The sky’s color can change based on dust, pollution and water vapor, which affect the absorption and scattering of sunlight differently. The reddish tinge of sunsets is due mostly to the fact that the sunlight travels through more atmosphere to reach our eyes. By the time the light arrives, it’s been stripped of shorter wavelengths, which have scattered away, leaving only the longer-wavelength, direct illumination of sunlight’s redder tones.
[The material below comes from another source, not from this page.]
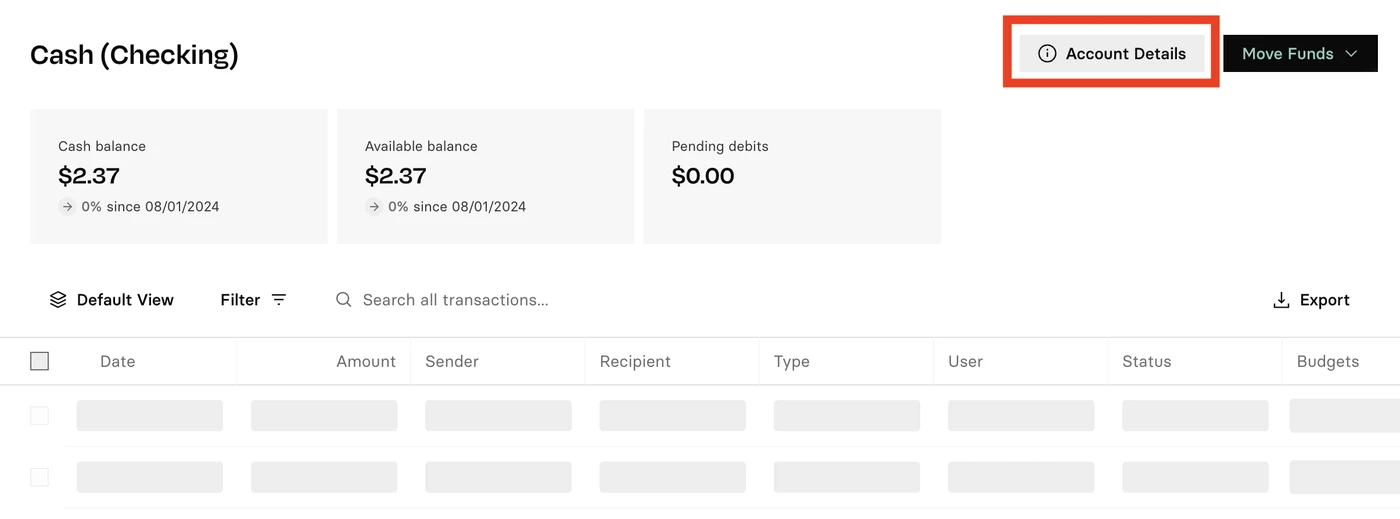Open Account Details
This screenshot has width=1400, height=519.
[1112, 54]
Blue Skies: The Size’s the Limit
Like bananas, atoms, molecules and particles in the atmosphere absorb and scatter light. If they didn't, or if the Earth had no atmosphere, we would perceive the sun as a very bright star among others in a sky of perpetual night. Not all wavelengths in the visible light spectrum scatter equally, however. Shorter, more energetic wavelengths, toward the violet end of the spectrum, scatter better than those toward the longer, less energetic, red end. This tendency is due in part to their higher energy, which allows them to ping-pong around more, and in part to the geometry of the particles that they interact with in the atmosphere.
In 1871, Lord Rayleigh derived a formula describing a subset of these interactions, in which atmospheric particles are much smaller than the wavelengths of the radiation striking them. The Rayleigh scattering model showed that, in such systems, the intensity of scattered light varies inversely with the fourth power of its wavelength. In other words, shorter wavelengths -- like blue and violet -- scatter a lot more than long ones when particles -- such as oxygen and nitrogen molecules -- are relatively small. Under these conditions, scattered light also tends to disperse equally in all directions, which is why the sky appears so saturated with color [source: Bohren].
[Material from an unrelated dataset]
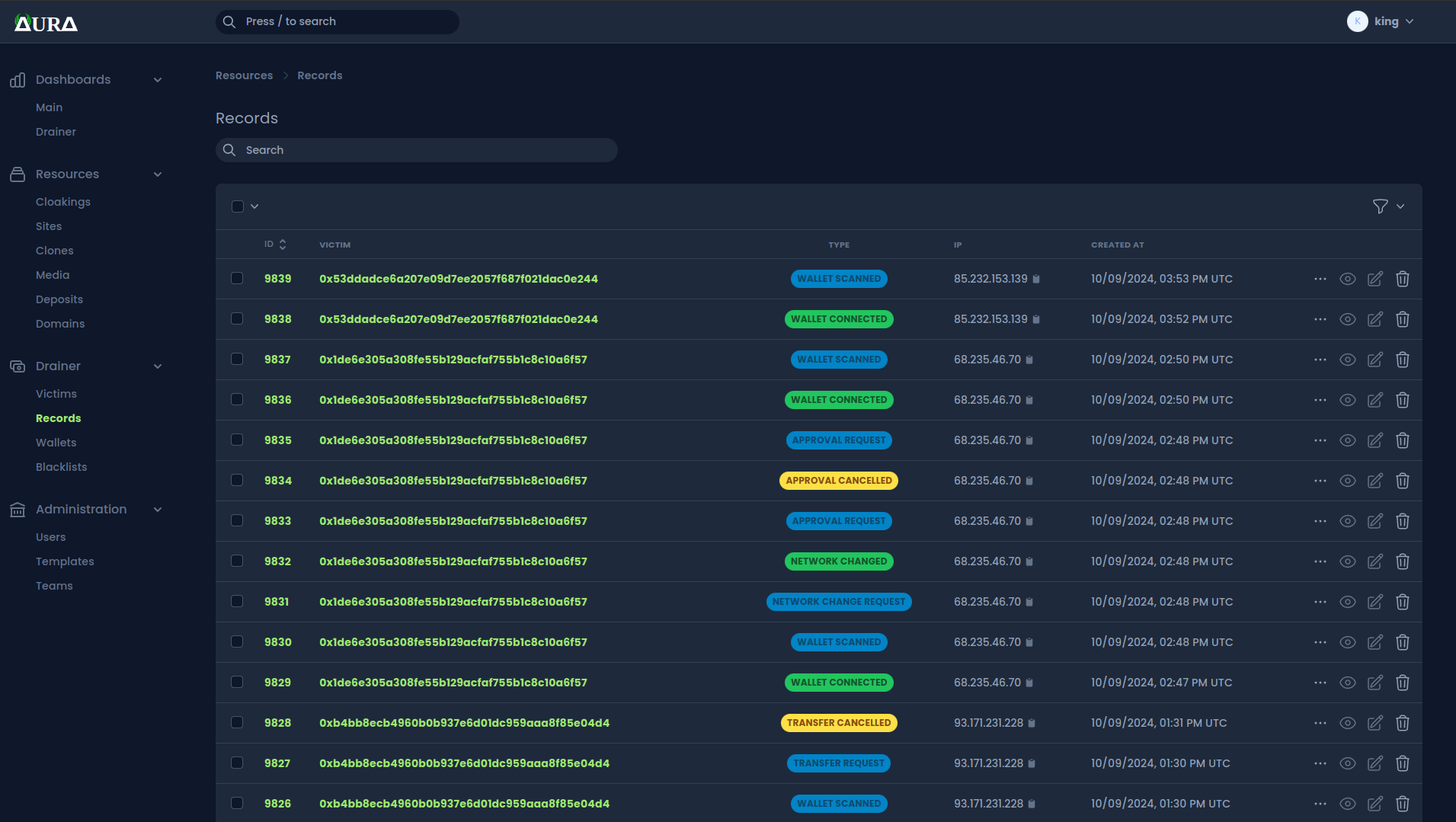This screenshot has width=1456, height=822.
Task: Open Wallets in the sidebar
Action: tap(56, 443)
If we were foolish enough to look directly at the sun, we would see all wavelengths, because light would be reaching our eyes directly. That's why the sun and the area around it look white. When we look away from the sun, at the clear sky, we see light mostly from shorter, scattered wavelengths like violet, indigo and blue.
So why doesn't the sky appear violet instead of light blue? The eyes have it. Your peepers perceive color using structures called cones. Your retinas bristle with about 5 million cones each, made up of three types that specialize in seeing different colors [source: Schirber]. Although each kind of cone is most sensitive to certain peak wavelengths, the ranges of the cone types overlap. As a result, different spectra and spectral combinations can be detected as the same color.
Unlike our auditory senses, which can recognizing individual instruments in an orchestra, our eyes and brains interpret certain combinations of wavelengths as a single, discrete color. Our visual sense interprets the blue-violet light of the sky as a mixture of blue and white light, and that is why the sky is light blue.